Why did you choose UConn?
UConn was the best choice for what I wanted to pursue, it was a familiar place, and frankly it was the best financial option for me at the time. The College of Agriculture, Health, and Natural Resources seemed like a close-knit community, and the campus always seemed to have something going on.
What are your plans after graduation?
The short answer is, I am not entirely sure. My goal is to apply to the University College Dublin in Ireland for the 2022-2023 year to hopefully be a part of their master’s program in Sustainable Agriculture and Rural Development. I would also like to gain more practical experience in agricultural education and outreach by working for a Cooperative Extension System at a land grant university just like UConn. I believe there is a place for me in the world of agriculture, to make a more sustainable food system here in New England. I just need more experience before I get started!
How has UConn prepared you for the next chapter in life?
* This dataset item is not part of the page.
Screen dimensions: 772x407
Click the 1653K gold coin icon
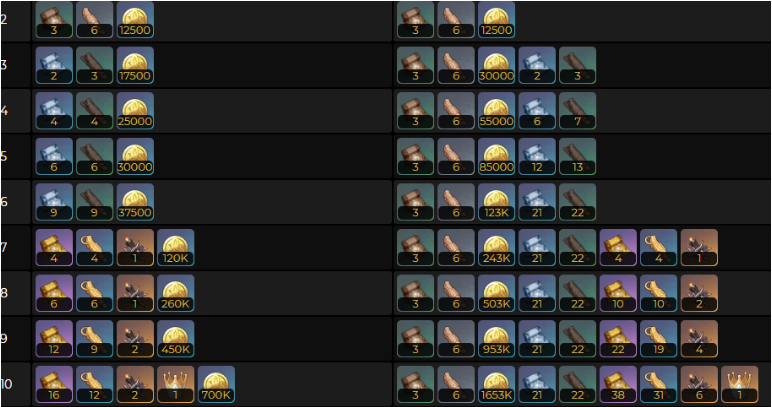point(497,384)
I learned that it isn’t what you know, it is who you know. Networking with UConn Extension, through the CAHNR community, and within my courses showed me the value of people and perspectives. I truly believe this will help me in any situation that requires teamwork and communication down the road. People are everywhere, we should spend time getting to know some of them.
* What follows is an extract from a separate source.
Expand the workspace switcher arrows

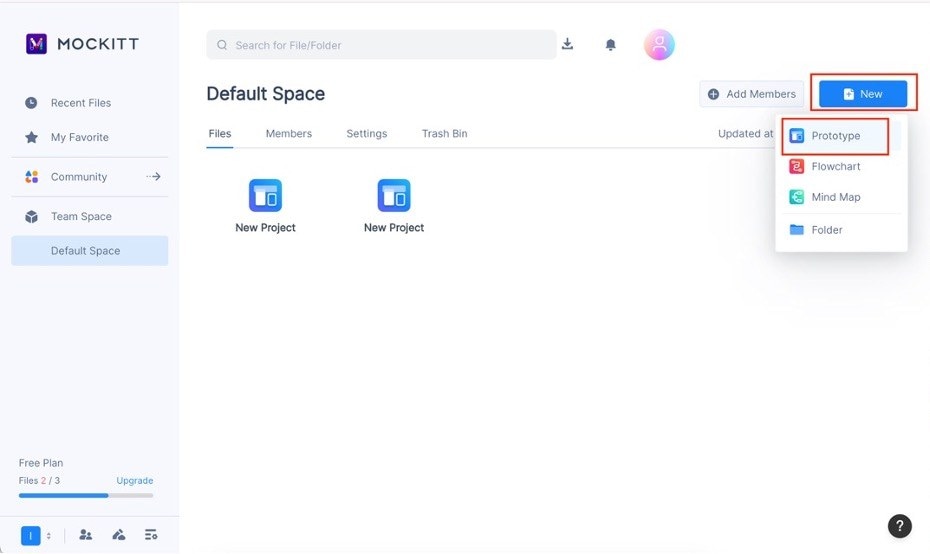coord(49,535)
What’s something you learned in a class that you’ll always remember?
You don’t need to have all of the answers, and chances are you won’t. All you need to know is where to find the correct ones.
What’s one thing that surprised you about UConn?
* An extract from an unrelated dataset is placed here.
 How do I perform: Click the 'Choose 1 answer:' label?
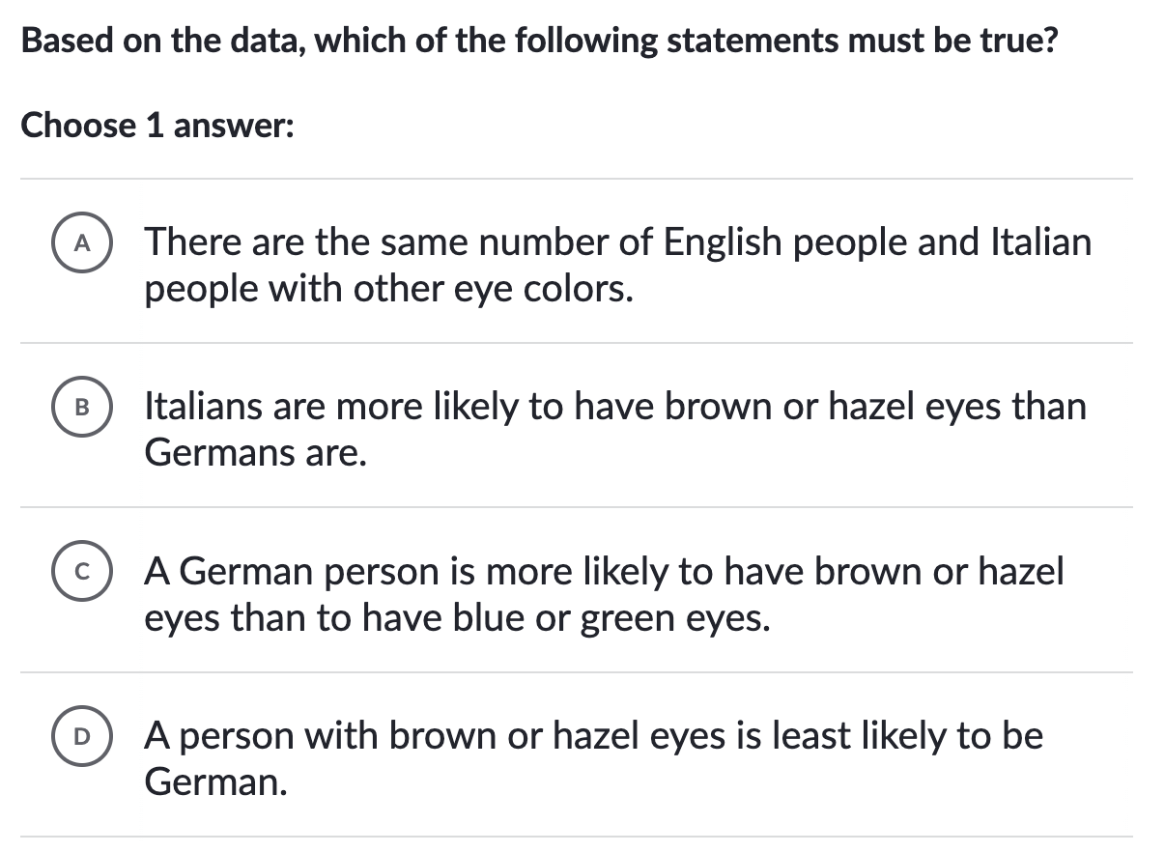click(x=158, y=125)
How large the University is, yet how small the community can feel. Coming from a small high school and a town that’s a third of the size of Storrs, I was very worried about meeting people and finding my place. This became easy once I found groups within my college and met others with the same interests and ideas. Although UConn has a large population, I think it utilizes that to its advantage, and can therefore offer students nearly any club, social group, or niche they desire.
Any advice for incoming first-year students?
It gets easier, and ultimately more fulfilling, as you progress year to year. As a student who did not do very well in my general education courses, I found myself thinking college was not for me in my first few semesters. Once I started to get into my major, though, this feeling changed. You get to dive into the deeper questions you have and tap into the components that feed your intellect. So, if the first year isn’t great, remember that it will most likely get better.